Given instruction - Return every line of the records that contains the string "width". Case counts.

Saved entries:

|---|

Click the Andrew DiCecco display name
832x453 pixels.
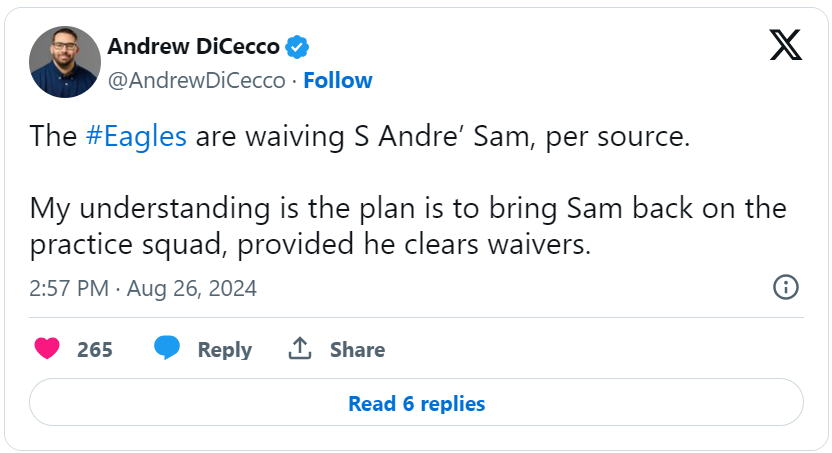(193, 46)
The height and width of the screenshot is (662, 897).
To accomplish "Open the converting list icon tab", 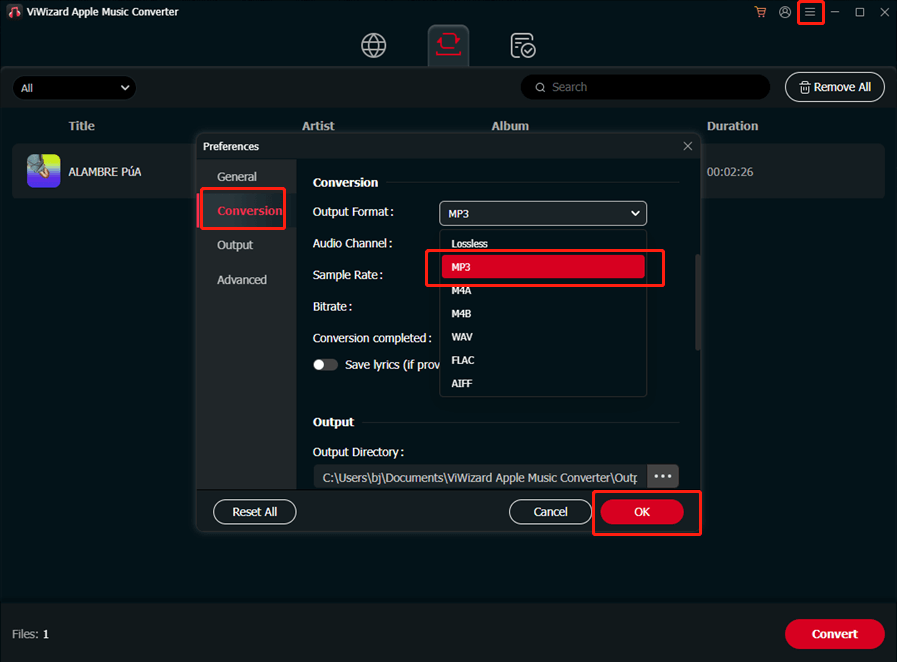I will [x=448, y=46].
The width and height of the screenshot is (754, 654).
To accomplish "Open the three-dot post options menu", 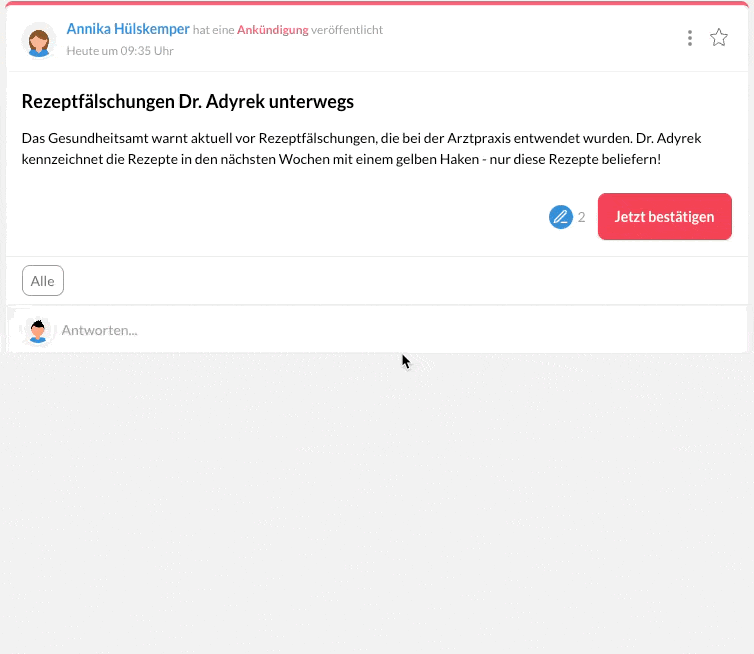I will 690,38.
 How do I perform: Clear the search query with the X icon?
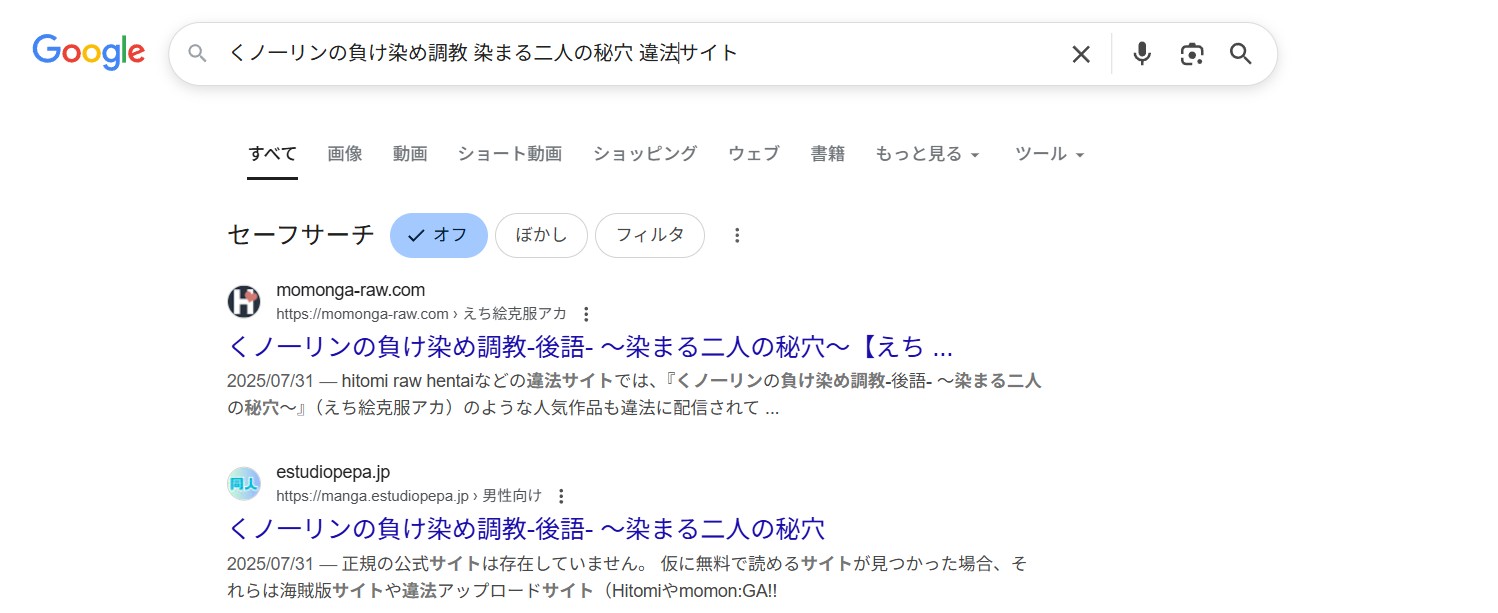tap(1081, 54)
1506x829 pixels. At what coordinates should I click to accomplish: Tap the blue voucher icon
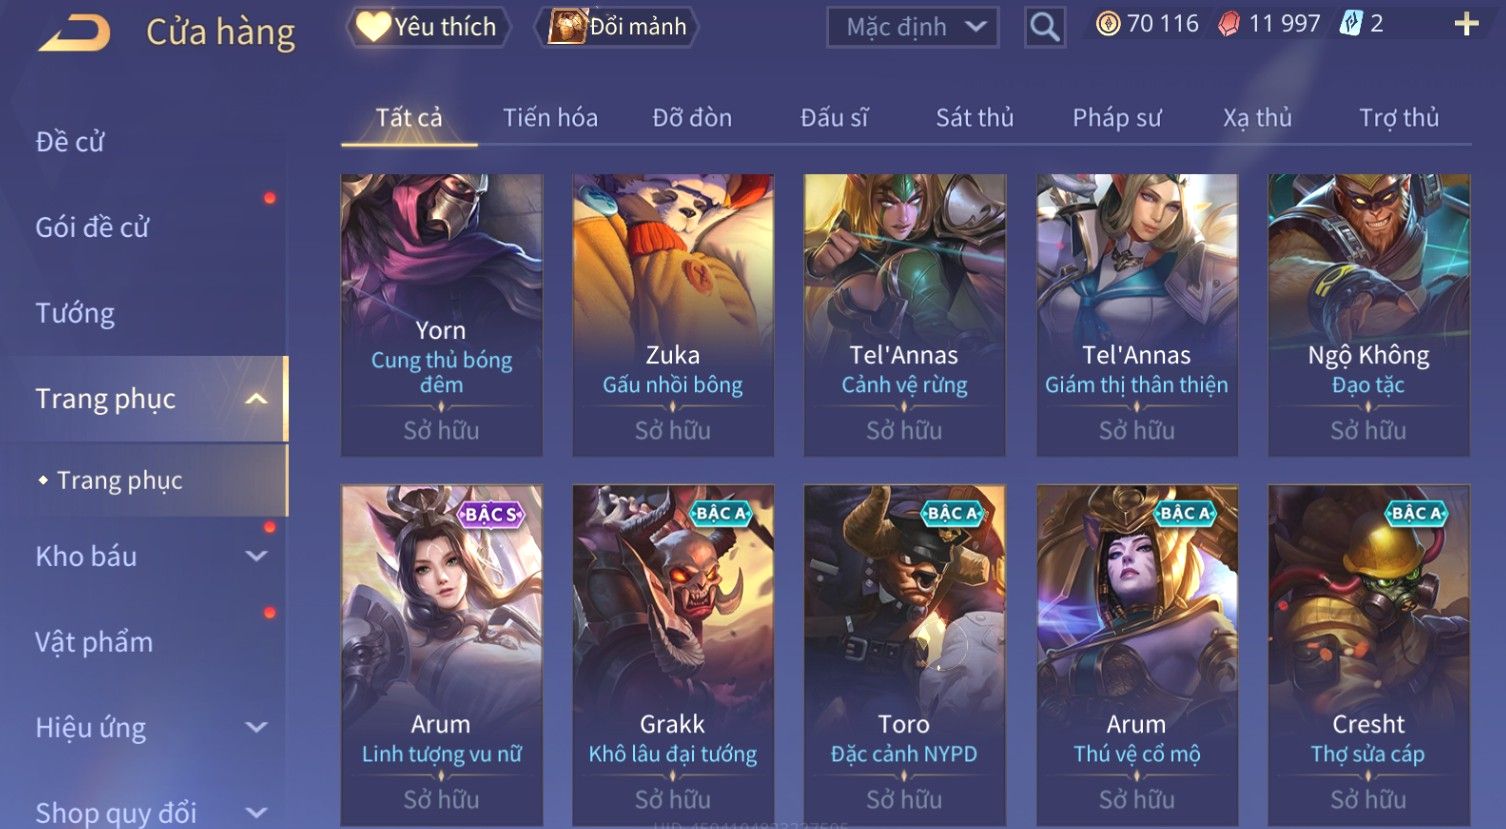click(1350, 24)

|---|

Response -
The height and width of the screenshot is (662, 897).
The width and height of the screenshot is (754, 654).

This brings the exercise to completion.